Pour le professeur Olivier de Schutter, ce genre d’initiative montre que le citoyen opère à une certaine prise de conscience : "Le citoyen s’inquiète que la politique avance trop lentement par rapport aux enjeux. Les gens ne veulent plus attendre. Ils ont l’impression qu’on est en train de perdre cette course contre le temps qui est engagée par rapport à la dégradation des écosystèmes et des conditions de vie. Ils veulent inventer leurs propres solutions. Et aujourd’hui, les militants ne militent plus en allant manifester dans la rue, ou en votant pour un parti, ils militent en faisant les choses".

 

Ces initiatives changent-elles vraiment quelque chose ?

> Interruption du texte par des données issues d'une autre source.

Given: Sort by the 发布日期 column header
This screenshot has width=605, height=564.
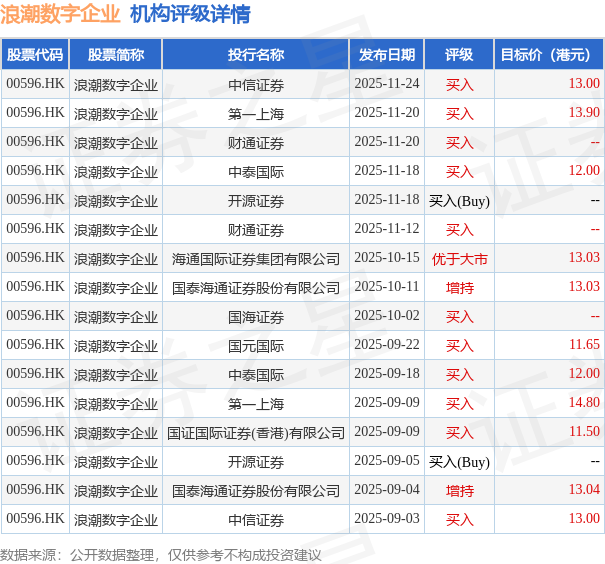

La question est importante selon Olivier de Schutter : "Je pense que le cycle de vie des innovations est parfois très court, parce que les gens s’épuisent. Ce type d’initiatives reposent souvent sur des bénévoles, mais cela n’est pas durable s’il n’y a pas des relais au niveau politique. Donc le défi, c’est réinventer un rapport au secteur privé et aux politiques pour que ces initiatives intéressantes puissent passer l’épreuve du temps, et avoir un impact à l’échelle sociétale".

Un dialogue possible avec les politiques ?

Les initiatives citoyennes se développent souvent en marge du monde politique, sans véritable dialogue entre les deux. Comme l’explique Olivier de Schutter, il y a une double méfiance : "Il y a une méfiance des citoyens qui craignent la récupération politique, et de l’autre côté, il y a une méfiance du politique, qui a l’habitude de décider, et qui se sent parfois dépossédé face aux actions citoyennes".

Mais pour Thomas Prédour, le dialogue n’est pas impossible, et il serait possible de surmonter cette méfiance : "C’est vrai qu’on a souvent tendance à dire que les politiques sont tous pourris, et à remettre uniquement la responsabilité sur eux. Mais je pense que la politique, c’est le sens premier de la vie de la cité. C’est avant tout s’intéresser à ce que se passe dans sa rue et dans sa ville. Parfois, c’est bien de se faire entendre de manière radicale, mais parfois c’est nécessaire d’arriver de manière plus constructive".